I am glad to see you are back to investigative journalism :) Good examination.

Axis says: "Axis very honestly sells only to the seven distributors, and we don’t restrain trade in any way. We don’t tell them who they can or can’t sell to."

That's interesting because a lot of other IP camera manufacturers do restrict their distributors from selling to certain 3rd parties. I have this same topic of conversation with 3 of the top 10 largest selling IP manufacturers and they all had more aggressive 'policing'.

As such, I  am confused and skeptical of Axis position. If they really did not want their products to be sold on Amazon (or wherever), I think they could do so. I'd be curious if they could elaborate on why they don't tell their distributors who they can or cannot sell to.
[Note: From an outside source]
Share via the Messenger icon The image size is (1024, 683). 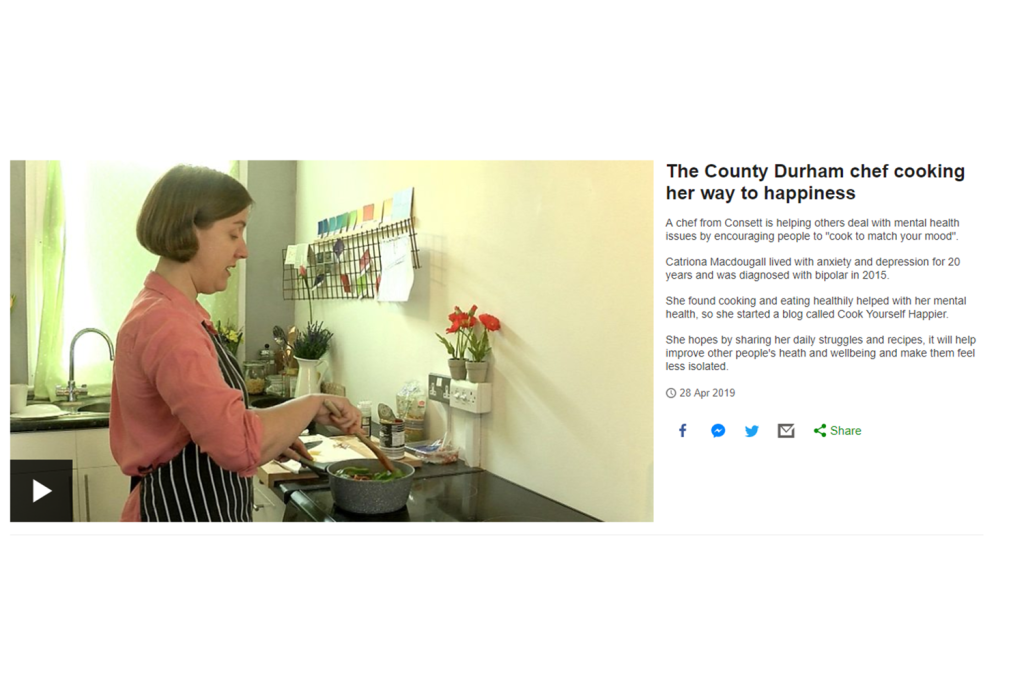(718, 431)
If I had to guess, I'd say that a fairly large chunk of Axis' revenue comes from the eeevil internet retailers, because Axis cameras are fairly solid, easy to understand, requires little tech support, and is easy to use, perfect for IT guys who need to throw 10 or 12 cameras at a small project. If you can set up a commercial router, and Axis camera is a piece of cake.
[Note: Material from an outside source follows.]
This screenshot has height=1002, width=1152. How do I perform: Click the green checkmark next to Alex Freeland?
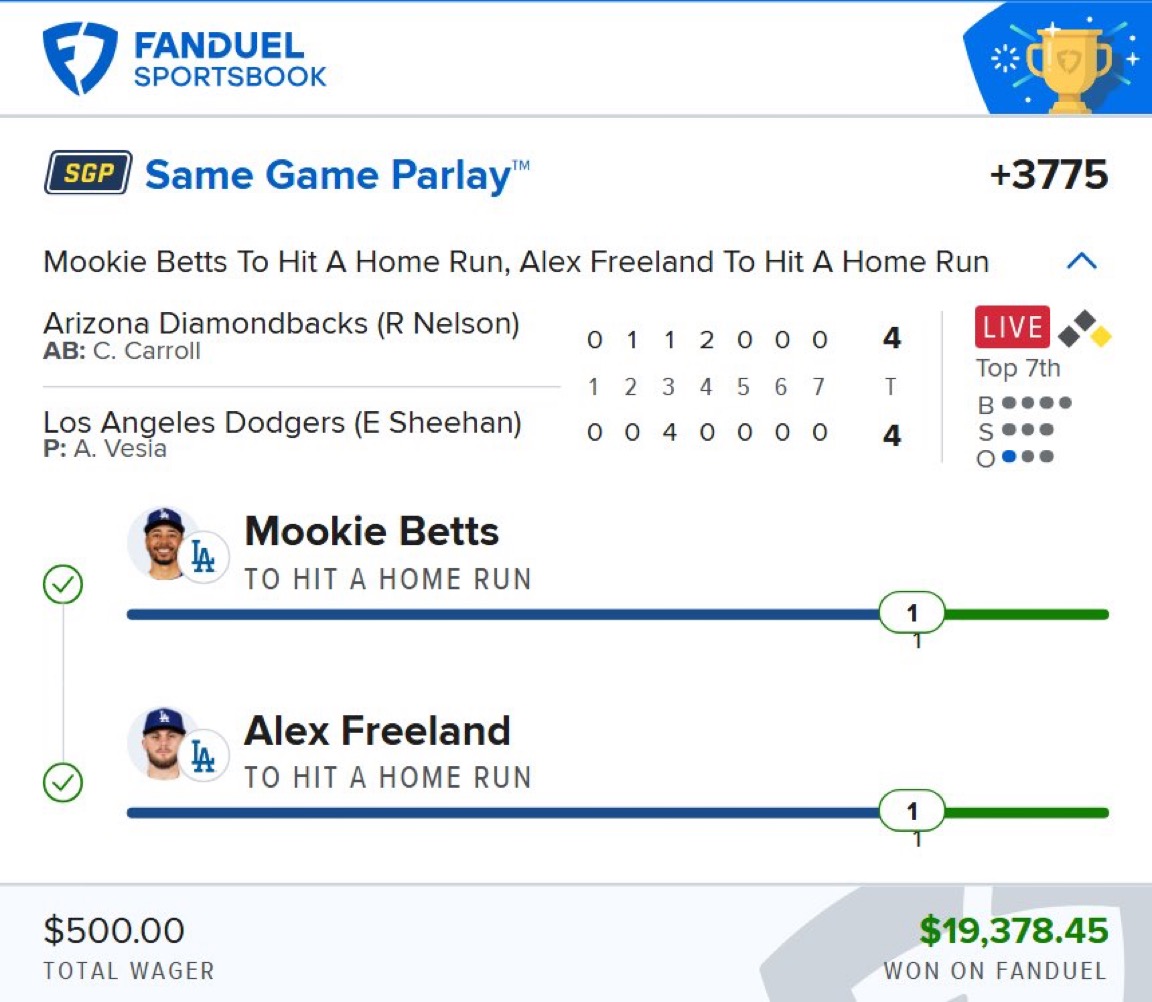pyautogui.click(x=62, y=783)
In this, I'd say Axis is being realistic. There is absolutely nothing you cannot buy online, and the sooner manufacturers embrace this fact, the better.
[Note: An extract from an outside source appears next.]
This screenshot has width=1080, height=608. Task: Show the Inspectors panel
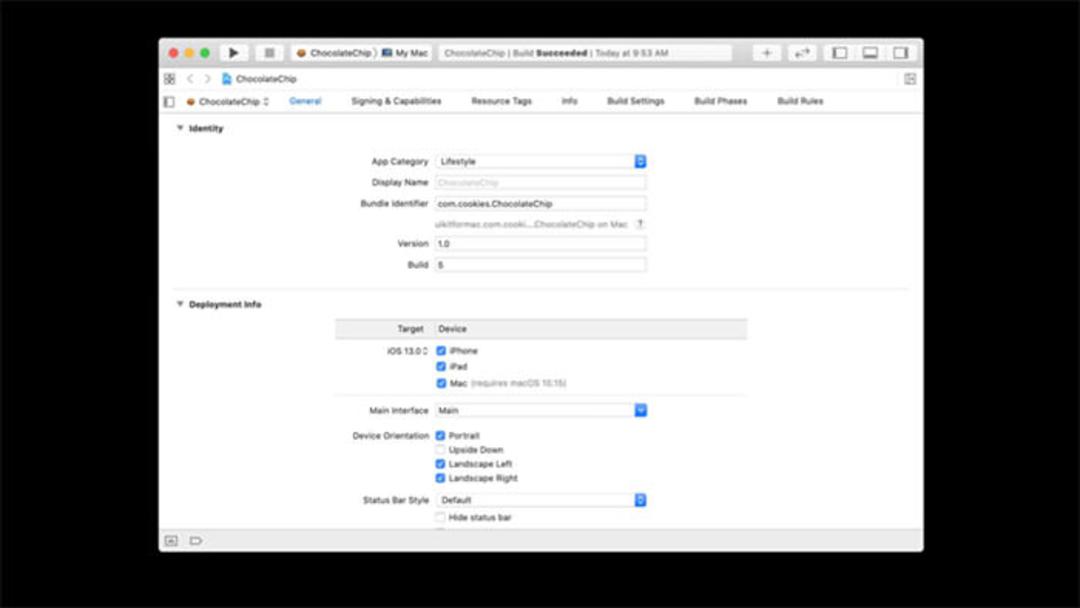click(x=900, y=53)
Seriously. Want to buy Speco product? Try Grainger (http://www.grainger.com/Grainger/closed-circuit-cameras-and-recorders/cl...) Want to buy a Napco panel? Smarthome, a home automation website, has a P816 for $75 (http://www.smarthome.com/79723/NAPCO-Gemini-P816-Security-Panel/p.aspx) Enterprise grade VMS from OnSSI? A1 Security Cameras, $2,150 (http://www.a1securitycameras.com/OnSSI-NetDVMS-Base.html). They can even sell you a little red box from ioimage to go with it: http://www.a1securitycameras.com/ioimage-CAMMMP100DN.html

Heck, I even found a key machine for MulTLock, arguably the most paranoid, protect-the-channel company I know of: http://www.lockandhinge.com/scripts/main.cgi?action=big&product=HP12...

The internet will not go away. If all you can offer your customers is a good price, the internet will beat you every time. Learn to compete in knowledge and customer service instead, which are things the internet will never be able to compete on.

Here's a question for you Ari: Why isn't there a major integrator with a great web presence doing what you guys are doing with putting all the products they install on the Internet and working hard-core search optimization?

What an excellent question that is, Sam. What an excellent question that is. I suppose IT guys are expensive? Or perhaps we're running out of room on the Internet. Maybe people are simply afraid of trying new things? Whatever. I, personally, like making money. If other people don't like making money, then avoiding hard work is an excellent strategy.